成田線と同型機(エアバスA320―214、乗客数180人)が就航。運航スケジュールは、奄美大島発=午後0時25分(3月26日~4月5日)、大阪発=午後0時25分(同)。片道料金は、コミコミバニラ6780円~。シンプルバニラ4780円~。発売開始は1月12日午後2時から。
同社はこの日、関西直行便の記者発表を大阪、鹿児島、奄美市で同時開催。
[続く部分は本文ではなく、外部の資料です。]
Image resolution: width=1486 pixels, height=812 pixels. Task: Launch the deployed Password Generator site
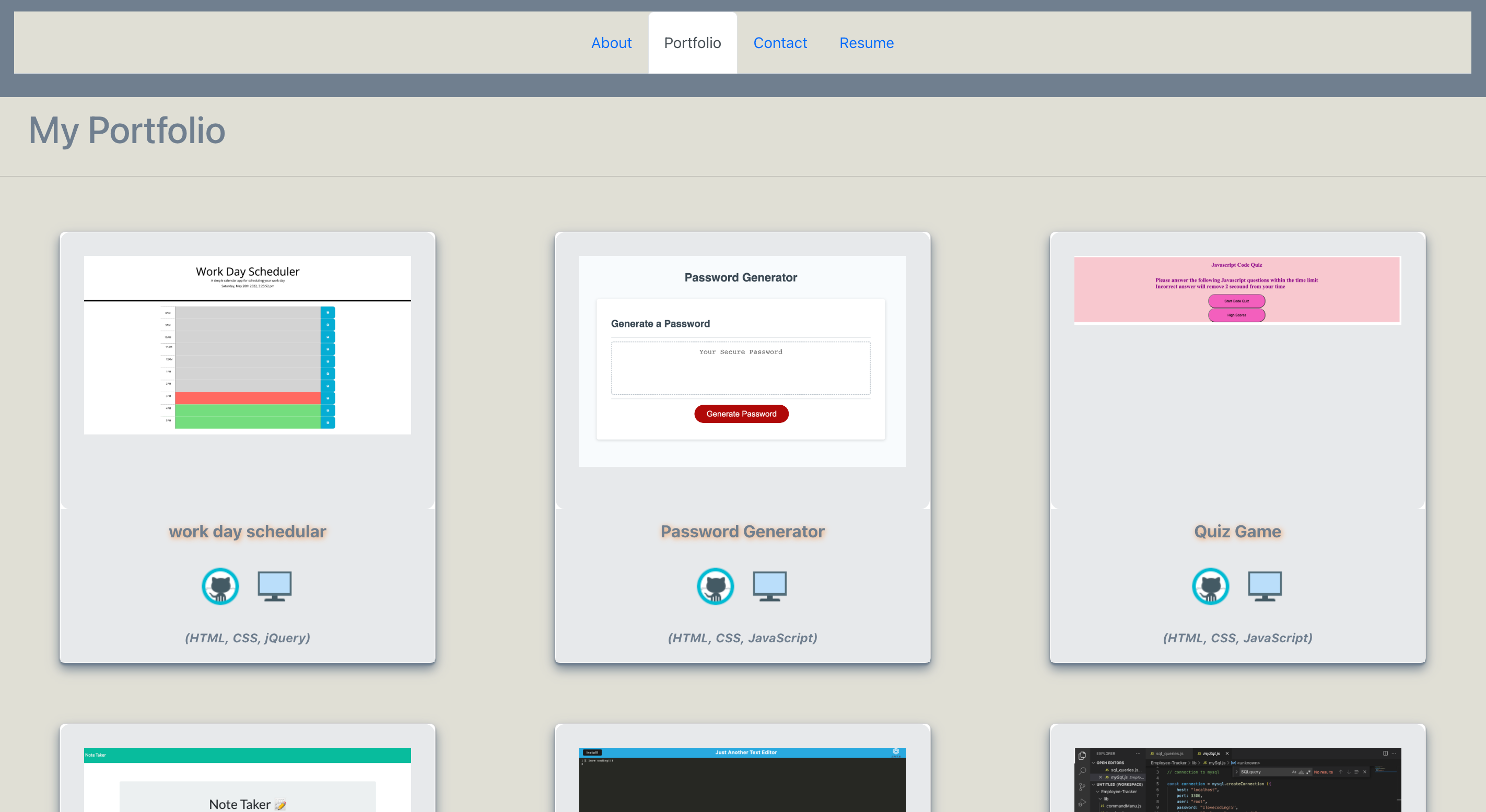pyautogui.click(x=769, y=586)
それぞれ、五島勝也代表取締役社長(大阪)、石井知祥代表取締役会長(鹿児島)、山室副社長が会見に臨んだ。
今回の開設について同社は、▽地元・奄美の強い要望▽関西地区は、奄美に縁のある出身者が首都圏よりも多く在住▽行政サイドの熱心なアプローチ―などを説明。さらに2018年を予定する世界自然遺産登録を見据え、国内外の観光需要に向けた対応を示唆した。
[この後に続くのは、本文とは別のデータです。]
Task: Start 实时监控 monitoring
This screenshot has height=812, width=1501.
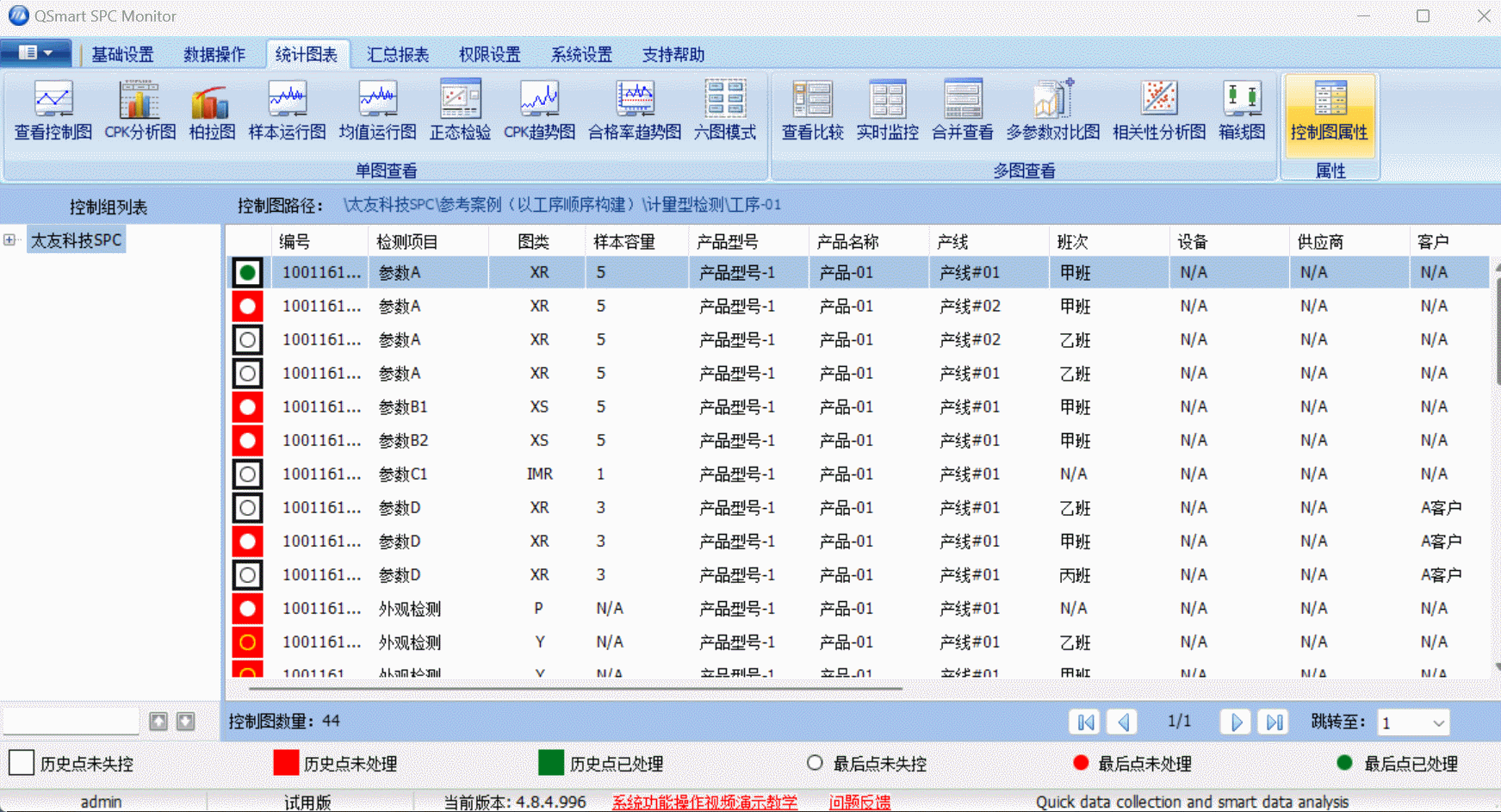Action: click(x=887, y=110)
奄美の会見では、芝田浩二取締役(ANAホールディングス上席執行役員)も同席。山室副社長は、2年半前に就航した成田直行便の好調さを振り返り、「地域に貢献する路線として順調に運航することが出来た。引き続き、魅力ある奄美群島に国内外からの利用者を増やし、地域振興に努めたい」と話した。
朝山市長は「今年は関西奄美会が100周年を迎える。時宜を得たタイムリーな今回の就航は人的・経済面で大きな交流発展につながる」、伊集院会長は「関西圏域は奄美の出身者、関係者も多い。これをチャンスととらえ、各離島の受け入れ態勢を整えたい」とそれぞれ期待を寄せた。
同日、新規路線就航記念セールを発表。3月26日~6月22日までの奄美―関西線が片道わくわくバニラ1980円~で購入できるキャンペーンを実施。予約期間は1月12~18日。
そのほか、奄美大島、徳之島の世界自然遺産登録に向けた応援活動として、全路線の機体にロゴシール貼付(4月以降)や各座席にガイド本設置(3月以降)、アマミノクロウサギの保全喚起アナウンス(奄美大島着便のみ、2月から)を行い、機内PRを展開することも明らかにした。